The aim of the prudence concept is to reflect the least favourable position of a business. To those unfamiliar with the concept, it might seem strange to want to do this. After all, a healthy position can work in a business’ favour sometimes. This principle is important in facilitating faithful representation – ensuring that financial statements do not mislead or give false optimism to their various users. As such, the prudence concept is a fundamental accounting principle, with the first International Accounting Standard (IAS I) outlining its role.

In accounting, there are sometimes many routes to one result. For example, you can value an asset according to Net Realisable Value or Replacement Cost. Or you have different ways of evaluating stock and estimating depreciation of an asset. In cases such as these, the prudence concept suggests that the chosen method should provide the most conservative result. This is seen in stock valuation, where stick is valued at cost and not revenue potential.

Where expenses and liabilities are concerned, prudence suggests the opposite. A liability or expenses need only be expected or anticipated to be recorded. For instance, assume that a business has to pay insurance costs at the end of the calendar year. However, if the financial statement is prepared, it should take account of that expected expense. Organizations should deal with devalued stock and debt servicing accordingly.

This fundamental principle also applies to handling of profit or losses. A profit cannot be reported unless it is realized. For example, assume that a business purchases an asset. Overnight, the asset value soars; if the business sells the asset now, it would make a profit. However, unless it actually sells the asset for a profit, it should not be documented. In addition, profit should be in cash form (this makes it determinable) and should also be reasonably certain (to avoid speculative profits).

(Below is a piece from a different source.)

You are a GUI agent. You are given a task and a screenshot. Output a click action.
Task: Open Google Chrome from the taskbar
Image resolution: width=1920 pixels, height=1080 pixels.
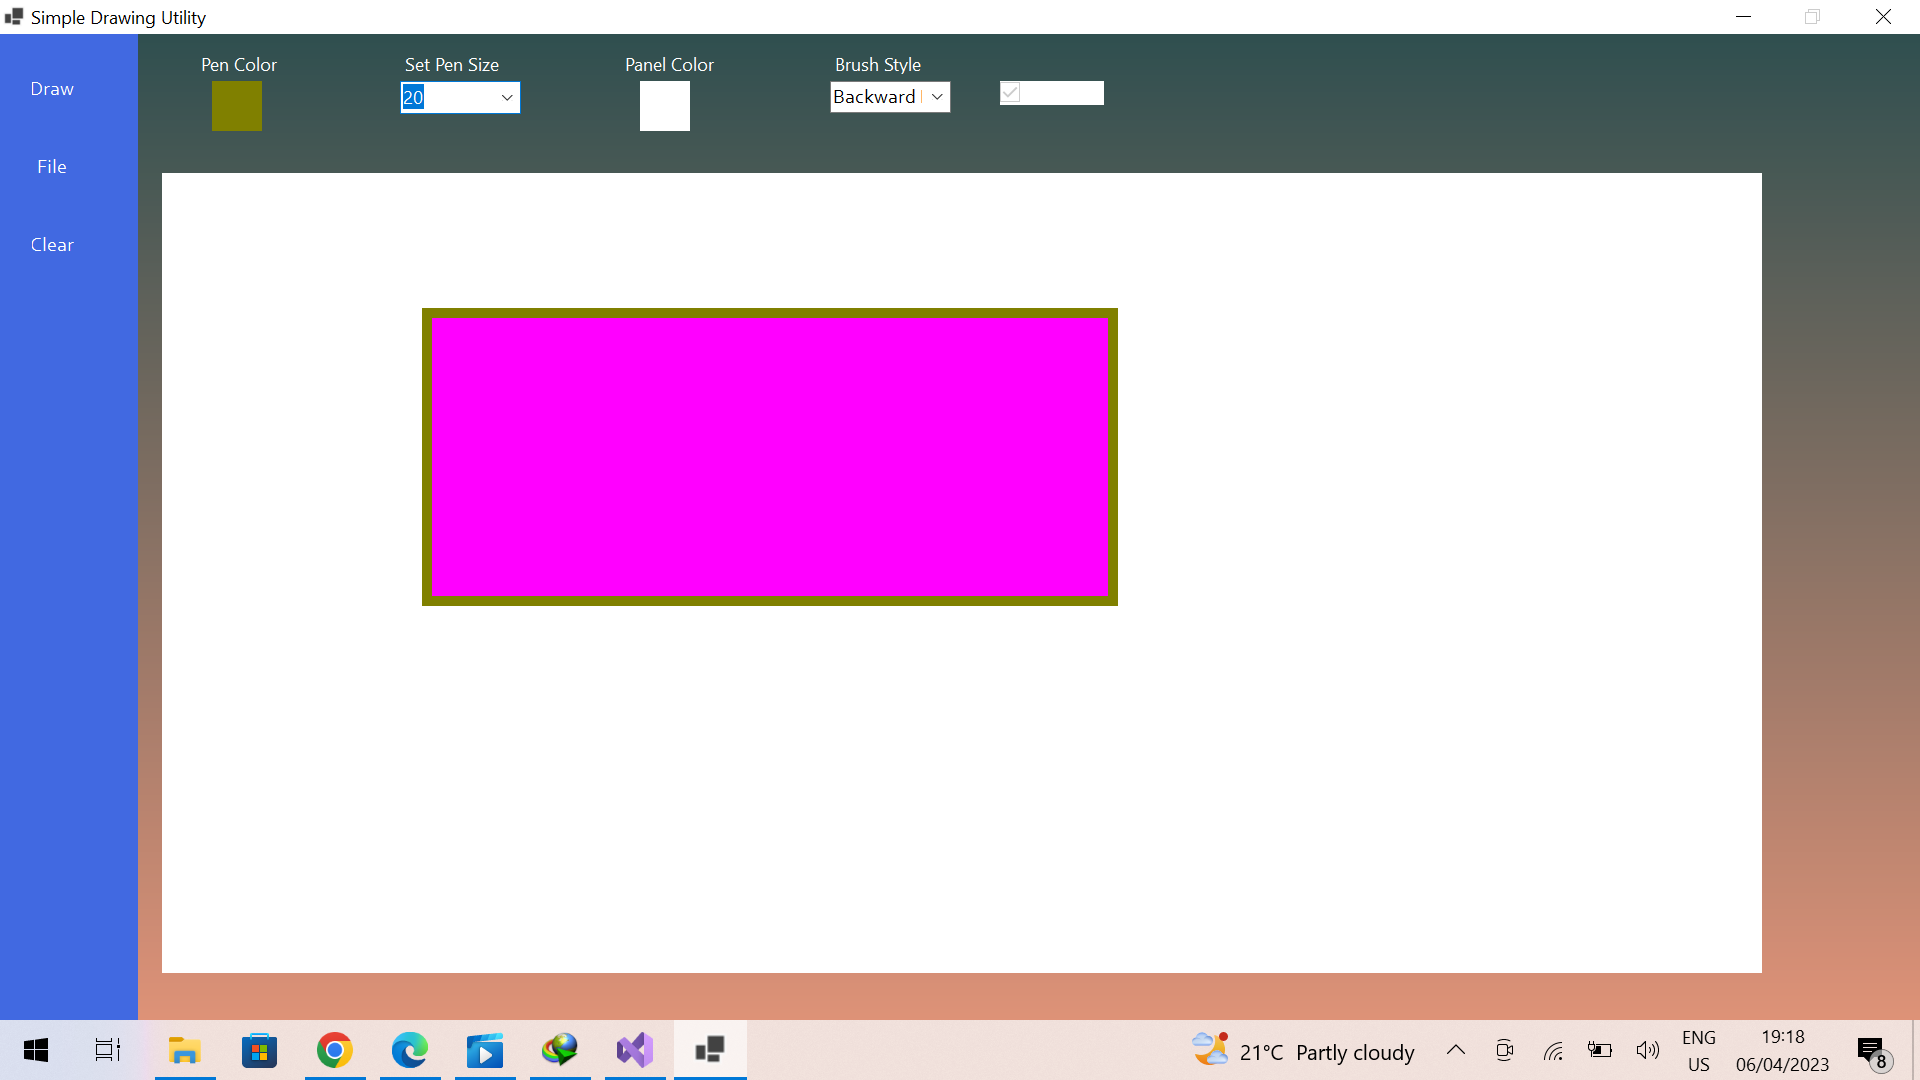tap(335, 1051)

The prudence concept can conflict with other fundamental concepts – like the accruals basis of accounting. Accruals recognize transactions that have not yet been completed – like a hire purchase sale or prepaid expenses. In such cases, one principle (in this case, accruals) should prevail.

Prudence, along with other fundamental principles, creates a sound platform for accounting. However, note that it is no excuse for an organisation to withhold revenue or create hidden reserves. After all, that conflicts with the principle of Fair Presentation.